Chiral Spin Liquid and Quantum Phase Transition in the Triangular Lattice Hofstadter-Hubbard Model

Abstract

Recent advances in moir\'e engineering motivate the study of lattice models of strongly-correlated electrons subjected to substantial orbital magnetic flux. We analyze the triangular lattice Hofstadter-Hubbard model at one-quarter flux quantum per plaquette and a density of one electron per site, where a chiral spin liquid phase may exist between weak-coupling integer quantum Hall and strong-coupling 120 antiferromagnetic phases. We use matrix product state methods and analytical arguments to investigate this model compactified to cylinders of finite circumference. We uncover a glide particle-hole symmetry operation which, we argue, is spontaneously broken at the quantum Hall to spin liquid transition on odd-circumference cylinders.
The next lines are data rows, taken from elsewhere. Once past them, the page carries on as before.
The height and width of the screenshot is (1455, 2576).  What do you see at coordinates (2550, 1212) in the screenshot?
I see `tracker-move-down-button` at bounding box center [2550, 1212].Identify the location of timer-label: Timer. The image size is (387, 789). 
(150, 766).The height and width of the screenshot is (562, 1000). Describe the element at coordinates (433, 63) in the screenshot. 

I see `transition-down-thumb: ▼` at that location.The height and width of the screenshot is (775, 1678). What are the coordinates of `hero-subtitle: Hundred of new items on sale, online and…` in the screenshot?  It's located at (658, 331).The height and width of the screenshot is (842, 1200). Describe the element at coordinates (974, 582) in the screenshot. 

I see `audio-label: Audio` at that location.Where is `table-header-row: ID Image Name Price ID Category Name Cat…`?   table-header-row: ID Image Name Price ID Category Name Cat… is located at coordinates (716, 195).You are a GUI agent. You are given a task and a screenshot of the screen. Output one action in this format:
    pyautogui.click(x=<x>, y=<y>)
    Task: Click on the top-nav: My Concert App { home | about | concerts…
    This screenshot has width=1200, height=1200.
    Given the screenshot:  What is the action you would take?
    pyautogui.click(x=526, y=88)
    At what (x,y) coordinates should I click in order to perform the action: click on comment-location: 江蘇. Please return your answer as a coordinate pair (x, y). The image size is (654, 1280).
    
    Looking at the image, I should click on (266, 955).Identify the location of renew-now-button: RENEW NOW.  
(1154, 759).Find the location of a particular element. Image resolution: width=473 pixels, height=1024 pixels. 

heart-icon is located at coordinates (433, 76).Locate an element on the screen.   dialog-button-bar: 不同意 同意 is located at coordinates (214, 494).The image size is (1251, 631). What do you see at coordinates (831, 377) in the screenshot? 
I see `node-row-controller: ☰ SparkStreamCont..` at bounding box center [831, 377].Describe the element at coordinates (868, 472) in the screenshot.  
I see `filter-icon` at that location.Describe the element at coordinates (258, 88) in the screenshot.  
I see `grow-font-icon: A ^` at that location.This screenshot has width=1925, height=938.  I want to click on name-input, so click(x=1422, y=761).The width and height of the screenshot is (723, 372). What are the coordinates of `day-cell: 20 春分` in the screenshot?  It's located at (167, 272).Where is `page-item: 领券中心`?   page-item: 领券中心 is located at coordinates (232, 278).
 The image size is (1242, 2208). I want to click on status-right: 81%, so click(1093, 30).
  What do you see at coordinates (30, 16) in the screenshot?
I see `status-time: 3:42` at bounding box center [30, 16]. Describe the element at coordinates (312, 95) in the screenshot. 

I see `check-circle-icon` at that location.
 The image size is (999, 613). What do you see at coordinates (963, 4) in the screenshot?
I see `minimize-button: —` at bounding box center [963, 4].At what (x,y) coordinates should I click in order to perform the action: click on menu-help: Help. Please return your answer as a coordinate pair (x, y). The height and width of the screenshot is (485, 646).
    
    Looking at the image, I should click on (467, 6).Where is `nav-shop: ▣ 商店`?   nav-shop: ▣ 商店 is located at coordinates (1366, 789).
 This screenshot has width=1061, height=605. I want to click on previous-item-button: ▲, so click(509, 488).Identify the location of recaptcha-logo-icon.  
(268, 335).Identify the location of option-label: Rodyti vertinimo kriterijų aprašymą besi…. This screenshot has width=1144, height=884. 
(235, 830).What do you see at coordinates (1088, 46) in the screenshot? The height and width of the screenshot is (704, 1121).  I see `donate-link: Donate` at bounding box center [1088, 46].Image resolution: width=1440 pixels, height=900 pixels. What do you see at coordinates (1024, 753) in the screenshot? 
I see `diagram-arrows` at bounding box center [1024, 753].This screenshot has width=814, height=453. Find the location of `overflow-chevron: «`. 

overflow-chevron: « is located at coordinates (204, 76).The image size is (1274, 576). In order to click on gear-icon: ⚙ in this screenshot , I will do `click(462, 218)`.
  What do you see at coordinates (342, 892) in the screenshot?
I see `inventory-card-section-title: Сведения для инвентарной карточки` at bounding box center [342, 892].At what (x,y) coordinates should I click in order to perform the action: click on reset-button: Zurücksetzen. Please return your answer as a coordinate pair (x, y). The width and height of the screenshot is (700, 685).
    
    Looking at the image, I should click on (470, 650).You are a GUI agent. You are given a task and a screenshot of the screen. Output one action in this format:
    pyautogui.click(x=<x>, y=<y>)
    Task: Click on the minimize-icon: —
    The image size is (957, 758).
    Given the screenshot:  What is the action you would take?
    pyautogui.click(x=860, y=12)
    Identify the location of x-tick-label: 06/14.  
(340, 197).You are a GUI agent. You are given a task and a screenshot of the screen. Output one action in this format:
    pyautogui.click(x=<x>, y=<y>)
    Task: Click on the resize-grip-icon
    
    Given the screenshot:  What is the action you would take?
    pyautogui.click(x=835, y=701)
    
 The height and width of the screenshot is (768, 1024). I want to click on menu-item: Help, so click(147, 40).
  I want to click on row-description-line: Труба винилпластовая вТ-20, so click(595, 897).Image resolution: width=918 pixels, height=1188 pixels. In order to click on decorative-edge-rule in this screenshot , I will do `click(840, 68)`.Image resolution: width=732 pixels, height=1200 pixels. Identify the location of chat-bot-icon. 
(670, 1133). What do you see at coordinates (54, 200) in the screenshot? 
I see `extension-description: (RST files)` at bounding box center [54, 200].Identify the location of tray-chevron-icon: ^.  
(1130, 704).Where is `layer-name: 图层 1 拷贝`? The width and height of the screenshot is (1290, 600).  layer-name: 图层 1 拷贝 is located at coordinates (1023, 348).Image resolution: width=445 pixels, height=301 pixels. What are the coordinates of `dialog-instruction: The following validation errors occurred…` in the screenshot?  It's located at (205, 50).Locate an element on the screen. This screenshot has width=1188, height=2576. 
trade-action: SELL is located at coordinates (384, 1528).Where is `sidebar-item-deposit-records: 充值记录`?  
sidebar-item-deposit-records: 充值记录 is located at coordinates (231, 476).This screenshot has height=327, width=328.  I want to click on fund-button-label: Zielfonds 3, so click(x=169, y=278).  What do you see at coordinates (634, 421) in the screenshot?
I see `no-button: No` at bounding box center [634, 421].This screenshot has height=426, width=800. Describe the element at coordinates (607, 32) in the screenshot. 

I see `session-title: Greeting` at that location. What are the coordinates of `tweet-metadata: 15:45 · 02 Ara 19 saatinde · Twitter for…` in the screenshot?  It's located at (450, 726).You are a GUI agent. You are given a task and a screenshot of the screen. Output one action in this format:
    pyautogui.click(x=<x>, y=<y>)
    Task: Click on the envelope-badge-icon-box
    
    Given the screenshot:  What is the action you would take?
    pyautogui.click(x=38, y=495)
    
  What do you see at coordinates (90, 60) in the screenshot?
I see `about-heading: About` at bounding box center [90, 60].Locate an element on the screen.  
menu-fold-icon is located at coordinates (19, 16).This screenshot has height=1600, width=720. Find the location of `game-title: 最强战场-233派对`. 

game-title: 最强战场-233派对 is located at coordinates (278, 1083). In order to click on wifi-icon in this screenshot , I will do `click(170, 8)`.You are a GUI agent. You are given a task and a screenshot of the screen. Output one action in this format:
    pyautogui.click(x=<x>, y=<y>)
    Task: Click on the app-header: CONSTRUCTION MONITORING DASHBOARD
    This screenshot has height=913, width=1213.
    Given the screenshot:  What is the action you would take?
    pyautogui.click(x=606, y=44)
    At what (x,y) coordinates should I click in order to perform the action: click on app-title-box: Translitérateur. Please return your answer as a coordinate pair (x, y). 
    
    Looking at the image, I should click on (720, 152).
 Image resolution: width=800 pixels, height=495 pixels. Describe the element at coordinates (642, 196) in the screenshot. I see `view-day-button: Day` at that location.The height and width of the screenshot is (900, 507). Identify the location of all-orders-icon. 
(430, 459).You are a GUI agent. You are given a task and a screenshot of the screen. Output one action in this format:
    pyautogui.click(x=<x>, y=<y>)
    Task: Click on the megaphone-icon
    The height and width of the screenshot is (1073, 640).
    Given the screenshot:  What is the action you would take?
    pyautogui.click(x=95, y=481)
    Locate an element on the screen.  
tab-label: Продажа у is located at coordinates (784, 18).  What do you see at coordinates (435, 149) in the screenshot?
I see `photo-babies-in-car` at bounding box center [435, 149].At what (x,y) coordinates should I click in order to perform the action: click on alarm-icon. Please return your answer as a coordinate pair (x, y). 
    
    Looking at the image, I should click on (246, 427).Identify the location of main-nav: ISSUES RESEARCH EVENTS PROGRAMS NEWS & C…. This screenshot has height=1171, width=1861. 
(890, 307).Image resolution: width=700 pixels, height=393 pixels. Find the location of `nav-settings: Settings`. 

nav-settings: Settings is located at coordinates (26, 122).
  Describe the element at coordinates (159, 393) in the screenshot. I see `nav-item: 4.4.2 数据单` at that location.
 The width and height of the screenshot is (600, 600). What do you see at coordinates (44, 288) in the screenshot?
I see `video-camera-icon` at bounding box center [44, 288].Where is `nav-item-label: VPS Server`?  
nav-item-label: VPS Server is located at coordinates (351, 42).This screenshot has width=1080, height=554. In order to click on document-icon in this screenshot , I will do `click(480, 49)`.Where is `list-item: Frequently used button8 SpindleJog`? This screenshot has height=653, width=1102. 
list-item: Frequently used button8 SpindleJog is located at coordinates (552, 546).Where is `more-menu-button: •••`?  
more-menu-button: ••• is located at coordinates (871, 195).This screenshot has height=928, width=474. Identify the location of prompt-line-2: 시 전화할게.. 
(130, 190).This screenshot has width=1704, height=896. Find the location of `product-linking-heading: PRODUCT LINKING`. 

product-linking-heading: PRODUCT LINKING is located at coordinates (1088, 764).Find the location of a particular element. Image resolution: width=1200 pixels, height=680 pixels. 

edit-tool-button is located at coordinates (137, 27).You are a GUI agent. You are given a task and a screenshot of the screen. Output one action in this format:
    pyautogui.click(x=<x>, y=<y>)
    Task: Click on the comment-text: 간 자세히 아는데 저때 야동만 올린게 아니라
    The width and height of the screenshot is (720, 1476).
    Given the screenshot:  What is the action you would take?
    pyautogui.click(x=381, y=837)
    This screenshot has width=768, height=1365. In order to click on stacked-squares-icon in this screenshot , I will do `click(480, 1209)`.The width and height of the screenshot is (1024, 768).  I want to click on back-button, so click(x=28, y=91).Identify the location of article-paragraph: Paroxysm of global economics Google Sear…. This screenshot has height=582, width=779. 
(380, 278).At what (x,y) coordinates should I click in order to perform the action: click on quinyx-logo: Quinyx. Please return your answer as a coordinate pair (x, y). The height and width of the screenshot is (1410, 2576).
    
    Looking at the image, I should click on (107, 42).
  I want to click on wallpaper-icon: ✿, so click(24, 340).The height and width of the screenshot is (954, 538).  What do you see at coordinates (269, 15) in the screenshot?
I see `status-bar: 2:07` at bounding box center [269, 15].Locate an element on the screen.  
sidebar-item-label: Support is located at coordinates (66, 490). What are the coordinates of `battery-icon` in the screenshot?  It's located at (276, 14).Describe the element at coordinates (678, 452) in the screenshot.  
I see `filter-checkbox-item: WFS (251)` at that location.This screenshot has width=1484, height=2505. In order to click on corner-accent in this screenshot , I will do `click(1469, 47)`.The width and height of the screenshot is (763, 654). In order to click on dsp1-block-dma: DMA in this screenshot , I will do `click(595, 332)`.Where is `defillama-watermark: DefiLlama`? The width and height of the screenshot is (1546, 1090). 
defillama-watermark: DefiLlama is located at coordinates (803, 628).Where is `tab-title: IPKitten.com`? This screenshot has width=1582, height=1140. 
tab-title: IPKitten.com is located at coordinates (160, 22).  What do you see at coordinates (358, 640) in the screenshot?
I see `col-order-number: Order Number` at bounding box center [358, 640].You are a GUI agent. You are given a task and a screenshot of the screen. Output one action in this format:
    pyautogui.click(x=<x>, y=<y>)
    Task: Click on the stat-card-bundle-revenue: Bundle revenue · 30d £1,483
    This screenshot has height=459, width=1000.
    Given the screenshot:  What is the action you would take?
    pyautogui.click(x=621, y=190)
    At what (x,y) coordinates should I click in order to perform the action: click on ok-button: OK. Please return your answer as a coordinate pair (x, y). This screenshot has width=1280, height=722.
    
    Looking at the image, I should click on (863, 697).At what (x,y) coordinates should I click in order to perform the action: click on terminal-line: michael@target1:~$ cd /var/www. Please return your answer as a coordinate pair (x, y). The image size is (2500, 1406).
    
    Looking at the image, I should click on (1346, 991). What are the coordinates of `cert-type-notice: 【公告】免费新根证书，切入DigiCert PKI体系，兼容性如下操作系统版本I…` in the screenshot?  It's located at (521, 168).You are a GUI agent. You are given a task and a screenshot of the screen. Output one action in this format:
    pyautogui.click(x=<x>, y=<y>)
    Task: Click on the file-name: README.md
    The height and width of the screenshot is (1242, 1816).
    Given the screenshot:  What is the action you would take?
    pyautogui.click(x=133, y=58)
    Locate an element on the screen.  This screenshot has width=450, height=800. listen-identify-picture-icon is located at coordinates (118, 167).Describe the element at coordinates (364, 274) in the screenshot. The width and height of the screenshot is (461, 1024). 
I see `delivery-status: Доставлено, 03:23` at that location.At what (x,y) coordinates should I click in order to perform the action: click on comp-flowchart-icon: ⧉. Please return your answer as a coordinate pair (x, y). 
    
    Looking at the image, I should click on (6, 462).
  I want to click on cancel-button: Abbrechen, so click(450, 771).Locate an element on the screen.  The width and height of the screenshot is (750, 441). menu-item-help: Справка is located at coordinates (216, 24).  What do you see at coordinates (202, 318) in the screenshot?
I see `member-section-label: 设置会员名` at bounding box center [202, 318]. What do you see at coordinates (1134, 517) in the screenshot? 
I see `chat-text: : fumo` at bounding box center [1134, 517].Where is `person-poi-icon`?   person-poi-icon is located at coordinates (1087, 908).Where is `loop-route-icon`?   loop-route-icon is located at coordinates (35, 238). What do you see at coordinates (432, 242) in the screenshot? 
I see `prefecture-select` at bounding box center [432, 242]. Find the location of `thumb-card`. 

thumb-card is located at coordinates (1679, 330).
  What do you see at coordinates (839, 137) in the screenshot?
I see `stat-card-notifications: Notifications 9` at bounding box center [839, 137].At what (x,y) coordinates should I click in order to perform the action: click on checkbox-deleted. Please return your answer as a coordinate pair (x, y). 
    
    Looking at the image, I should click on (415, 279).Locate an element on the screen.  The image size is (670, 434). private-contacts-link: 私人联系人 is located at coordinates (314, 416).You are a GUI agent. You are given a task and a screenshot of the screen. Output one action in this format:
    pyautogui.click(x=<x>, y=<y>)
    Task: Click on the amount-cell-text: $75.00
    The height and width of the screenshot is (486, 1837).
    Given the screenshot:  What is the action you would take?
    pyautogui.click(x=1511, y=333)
We numerically verify the spontaneous symmetry breaking and further demonstrate that this transition is associated with algebraic long-range correlations of various spin-singlet, charge-neutral operators. For even-circumference cylinders, the transition becomes a crossover associated with a large correlation length that grows substantially with circumference. Our findings suggest that in the two-dimensional limit, the transition to a chiral spin liquid phase is continuous and features critical fluctuations of the current.